### [EXERCISE DIRECTIONS]
In the records below, find every line with the word "computer" and copy it.

### [GIVEN DATA]
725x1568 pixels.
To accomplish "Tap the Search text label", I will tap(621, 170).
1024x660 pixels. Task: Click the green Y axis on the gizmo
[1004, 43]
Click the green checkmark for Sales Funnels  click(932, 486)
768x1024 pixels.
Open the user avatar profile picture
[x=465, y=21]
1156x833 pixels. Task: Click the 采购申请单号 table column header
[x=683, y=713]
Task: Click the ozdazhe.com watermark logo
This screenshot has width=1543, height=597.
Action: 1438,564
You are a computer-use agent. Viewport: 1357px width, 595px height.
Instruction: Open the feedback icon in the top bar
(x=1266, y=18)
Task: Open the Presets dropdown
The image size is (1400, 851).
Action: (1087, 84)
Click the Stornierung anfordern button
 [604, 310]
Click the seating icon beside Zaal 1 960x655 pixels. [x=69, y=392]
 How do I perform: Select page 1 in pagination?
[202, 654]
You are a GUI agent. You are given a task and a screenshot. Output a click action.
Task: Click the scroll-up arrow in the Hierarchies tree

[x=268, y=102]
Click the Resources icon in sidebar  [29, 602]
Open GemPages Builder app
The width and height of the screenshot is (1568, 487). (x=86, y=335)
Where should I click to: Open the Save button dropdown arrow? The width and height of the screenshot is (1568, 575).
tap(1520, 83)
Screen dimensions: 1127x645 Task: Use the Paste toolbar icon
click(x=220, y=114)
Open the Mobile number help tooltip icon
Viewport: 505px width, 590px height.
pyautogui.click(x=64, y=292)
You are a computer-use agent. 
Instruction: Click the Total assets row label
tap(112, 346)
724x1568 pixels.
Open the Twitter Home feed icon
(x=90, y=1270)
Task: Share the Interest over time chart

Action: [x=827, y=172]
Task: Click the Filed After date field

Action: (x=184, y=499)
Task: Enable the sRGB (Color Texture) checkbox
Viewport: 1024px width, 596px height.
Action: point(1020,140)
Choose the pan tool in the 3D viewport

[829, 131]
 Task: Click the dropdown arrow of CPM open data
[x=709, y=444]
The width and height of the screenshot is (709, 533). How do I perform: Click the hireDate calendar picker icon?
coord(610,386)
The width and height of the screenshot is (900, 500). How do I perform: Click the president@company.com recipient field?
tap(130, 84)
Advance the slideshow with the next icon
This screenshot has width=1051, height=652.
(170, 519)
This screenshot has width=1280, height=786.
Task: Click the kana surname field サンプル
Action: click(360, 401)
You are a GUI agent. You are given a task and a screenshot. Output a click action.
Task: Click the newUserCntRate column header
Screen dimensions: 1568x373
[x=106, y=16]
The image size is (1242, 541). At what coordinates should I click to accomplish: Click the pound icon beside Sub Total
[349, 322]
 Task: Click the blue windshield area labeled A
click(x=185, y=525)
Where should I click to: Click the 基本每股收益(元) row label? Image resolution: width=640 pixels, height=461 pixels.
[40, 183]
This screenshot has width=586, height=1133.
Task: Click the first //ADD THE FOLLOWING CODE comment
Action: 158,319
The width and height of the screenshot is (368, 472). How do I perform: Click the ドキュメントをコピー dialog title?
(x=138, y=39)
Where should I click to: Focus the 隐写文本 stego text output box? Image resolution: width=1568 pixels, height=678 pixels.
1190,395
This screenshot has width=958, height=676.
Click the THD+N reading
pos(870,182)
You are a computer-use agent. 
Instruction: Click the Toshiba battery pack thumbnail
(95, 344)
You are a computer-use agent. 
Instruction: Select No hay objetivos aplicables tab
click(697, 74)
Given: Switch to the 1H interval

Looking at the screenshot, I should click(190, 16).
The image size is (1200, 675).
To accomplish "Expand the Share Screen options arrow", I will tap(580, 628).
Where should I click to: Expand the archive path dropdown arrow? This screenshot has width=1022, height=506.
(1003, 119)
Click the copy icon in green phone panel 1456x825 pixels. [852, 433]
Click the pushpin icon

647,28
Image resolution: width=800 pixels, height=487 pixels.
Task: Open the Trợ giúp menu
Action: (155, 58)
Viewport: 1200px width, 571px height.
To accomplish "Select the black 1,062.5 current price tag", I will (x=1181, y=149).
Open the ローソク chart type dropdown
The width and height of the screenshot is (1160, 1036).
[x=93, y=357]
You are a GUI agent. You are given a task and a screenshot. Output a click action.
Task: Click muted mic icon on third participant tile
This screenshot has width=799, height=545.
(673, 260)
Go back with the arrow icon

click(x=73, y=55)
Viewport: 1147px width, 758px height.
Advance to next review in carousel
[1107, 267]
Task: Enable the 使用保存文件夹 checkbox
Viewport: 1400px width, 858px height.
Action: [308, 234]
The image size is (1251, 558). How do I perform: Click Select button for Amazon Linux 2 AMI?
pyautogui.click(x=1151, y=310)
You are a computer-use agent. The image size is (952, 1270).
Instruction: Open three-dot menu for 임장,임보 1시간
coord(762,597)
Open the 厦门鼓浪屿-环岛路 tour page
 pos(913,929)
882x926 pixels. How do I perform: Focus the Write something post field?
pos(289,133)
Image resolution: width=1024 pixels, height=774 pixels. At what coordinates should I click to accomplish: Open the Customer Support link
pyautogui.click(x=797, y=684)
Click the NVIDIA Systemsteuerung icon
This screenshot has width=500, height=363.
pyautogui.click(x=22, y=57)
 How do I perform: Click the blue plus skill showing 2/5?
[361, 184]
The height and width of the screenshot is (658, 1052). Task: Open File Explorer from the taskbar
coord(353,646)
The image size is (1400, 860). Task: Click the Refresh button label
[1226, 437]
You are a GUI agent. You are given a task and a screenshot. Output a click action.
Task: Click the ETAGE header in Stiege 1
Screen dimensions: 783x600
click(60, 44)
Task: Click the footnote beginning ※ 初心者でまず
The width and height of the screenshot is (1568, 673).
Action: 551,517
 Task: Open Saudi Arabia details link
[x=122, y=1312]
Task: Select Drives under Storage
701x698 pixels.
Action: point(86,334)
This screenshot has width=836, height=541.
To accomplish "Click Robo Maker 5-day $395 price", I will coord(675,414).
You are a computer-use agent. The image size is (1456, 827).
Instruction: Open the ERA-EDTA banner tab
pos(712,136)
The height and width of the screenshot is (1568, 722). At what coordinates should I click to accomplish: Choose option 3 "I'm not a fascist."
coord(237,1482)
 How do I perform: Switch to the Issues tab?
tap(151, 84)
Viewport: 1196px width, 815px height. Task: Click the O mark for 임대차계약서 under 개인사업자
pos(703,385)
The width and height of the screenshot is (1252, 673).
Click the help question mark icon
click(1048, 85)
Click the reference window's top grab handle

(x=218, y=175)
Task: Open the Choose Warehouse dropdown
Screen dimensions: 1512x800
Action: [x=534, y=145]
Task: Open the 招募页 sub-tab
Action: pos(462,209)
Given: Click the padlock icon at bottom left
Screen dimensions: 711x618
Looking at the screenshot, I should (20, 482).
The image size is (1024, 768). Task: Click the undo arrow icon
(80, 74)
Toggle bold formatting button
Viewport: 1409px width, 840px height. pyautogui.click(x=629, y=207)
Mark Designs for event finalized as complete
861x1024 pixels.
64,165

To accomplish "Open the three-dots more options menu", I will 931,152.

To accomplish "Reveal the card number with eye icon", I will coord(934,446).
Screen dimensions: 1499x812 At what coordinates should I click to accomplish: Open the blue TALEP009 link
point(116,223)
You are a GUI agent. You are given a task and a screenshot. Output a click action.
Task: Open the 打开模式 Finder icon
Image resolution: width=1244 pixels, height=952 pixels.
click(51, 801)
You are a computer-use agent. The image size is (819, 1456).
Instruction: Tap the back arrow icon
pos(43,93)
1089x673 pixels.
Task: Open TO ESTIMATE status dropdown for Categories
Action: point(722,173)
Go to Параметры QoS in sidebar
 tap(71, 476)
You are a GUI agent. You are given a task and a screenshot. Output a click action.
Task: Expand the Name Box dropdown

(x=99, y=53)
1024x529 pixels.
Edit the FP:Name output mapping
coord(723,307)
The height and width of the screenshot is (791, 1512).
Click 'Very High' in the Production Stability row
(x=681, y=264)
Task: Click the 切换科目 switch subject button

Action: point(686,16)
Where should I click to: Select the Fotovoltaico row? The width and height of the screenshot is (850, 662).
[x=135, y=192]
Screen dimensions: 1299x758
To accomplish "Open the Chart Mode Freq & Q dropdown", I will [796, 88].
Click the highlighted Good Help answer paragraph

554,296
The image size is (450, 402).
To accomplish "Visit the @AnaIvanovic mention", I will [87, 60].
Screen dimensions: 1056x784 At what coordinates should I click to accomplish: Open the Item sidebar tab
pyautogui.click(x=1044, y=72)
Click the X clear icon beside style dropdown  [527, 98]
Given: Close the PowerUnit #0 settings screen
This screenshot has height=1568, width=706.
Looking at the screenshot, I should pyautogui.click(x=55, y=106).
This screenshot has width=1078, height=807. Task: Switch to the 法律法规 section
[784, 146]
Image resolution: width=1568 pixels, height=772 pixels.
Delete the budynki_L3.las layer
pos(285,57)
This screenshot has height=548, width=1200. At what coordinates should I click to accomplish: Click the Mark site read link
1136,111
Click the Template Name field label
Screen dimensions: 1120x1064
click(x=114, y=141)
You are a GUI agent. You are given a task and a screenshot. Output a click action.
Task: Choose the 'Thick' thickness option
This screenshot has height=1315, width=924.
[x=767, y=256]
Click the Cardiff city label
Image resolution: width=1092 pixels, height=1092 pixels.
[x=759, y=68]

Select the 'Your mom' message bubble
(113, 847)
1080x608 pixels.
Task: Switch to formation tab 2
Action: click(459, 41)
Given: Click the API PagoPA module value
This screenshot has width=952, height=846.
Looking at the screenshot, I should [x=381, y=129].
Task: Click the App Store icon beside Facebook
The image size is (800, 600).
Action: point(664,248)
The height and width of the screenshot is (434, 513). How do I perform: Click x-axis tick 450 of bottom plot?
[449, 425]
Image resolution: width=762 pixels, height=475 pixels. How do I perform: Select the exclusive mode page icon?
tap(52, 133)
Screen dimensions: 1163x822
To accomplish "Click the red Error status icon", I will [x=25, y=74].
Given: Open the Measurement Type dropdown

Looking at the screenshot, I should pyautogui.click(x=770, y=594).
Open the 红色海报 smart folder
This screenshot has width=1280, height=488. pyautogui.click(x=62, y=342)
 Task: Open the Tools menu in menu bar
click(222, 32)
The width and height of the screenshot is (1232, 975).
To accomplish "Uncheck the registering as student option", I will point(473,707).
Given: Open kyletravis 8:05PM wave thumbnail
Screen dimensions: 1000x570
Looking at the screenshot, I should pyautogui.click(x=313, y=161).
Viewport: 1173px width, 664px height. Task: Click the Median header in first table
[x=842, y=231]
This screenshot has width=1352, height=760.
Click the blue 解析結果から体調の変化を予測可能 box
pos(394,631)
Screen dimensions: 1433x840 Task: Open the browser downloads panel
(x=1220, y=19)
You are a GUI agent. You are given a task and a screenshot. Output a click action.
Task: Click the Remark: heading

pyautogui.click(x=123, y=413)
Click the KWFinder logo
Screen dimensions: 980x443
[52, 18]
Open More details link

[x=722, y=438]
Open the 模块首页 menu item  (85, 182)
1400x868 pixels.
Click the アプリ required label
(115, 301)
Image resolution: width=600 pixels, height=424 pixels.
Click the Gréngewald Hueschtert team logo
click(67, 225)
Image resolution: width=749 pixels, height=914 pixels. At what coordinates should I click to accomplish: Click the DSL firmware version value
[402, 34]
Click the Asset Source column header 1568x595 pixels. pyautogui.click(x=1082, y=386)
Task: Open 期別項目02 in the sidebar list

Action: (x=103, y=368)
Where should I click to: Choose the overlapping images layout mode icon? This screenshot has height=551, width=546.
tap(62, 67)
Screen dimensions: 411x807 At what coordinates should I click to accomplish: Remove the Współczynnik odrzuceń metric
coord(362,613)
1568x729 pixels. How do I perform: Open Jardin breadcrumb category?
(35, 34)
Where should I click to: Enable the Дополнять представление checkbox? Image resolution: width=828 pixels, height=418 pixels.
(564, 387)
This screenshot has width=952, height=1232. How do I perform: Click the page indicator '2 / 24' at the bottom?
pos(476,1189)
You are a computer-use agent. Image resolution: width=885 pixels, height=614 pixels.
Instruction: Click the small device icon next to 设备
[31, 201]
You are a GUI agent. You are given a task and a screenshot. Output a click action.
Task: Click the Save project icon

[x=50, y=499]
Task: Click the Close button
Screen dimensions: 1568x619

### [RESULT OF THE EXERCISE]
You are a computer-use agent. Viewport: 1357px width, 595px height.
You are a computer-use agent. 
You are a computer-use agent. 
You are a computer-use agent. 
You are a computer-use agent. The image size is (952, 1270).
You are a computer-use agent. The image size is (1456, 827).
You are a computer-use agent. The image size is (819, 1456).
You are a computer-use agent. Image resolution: width=885 pixels, height=614 pixels.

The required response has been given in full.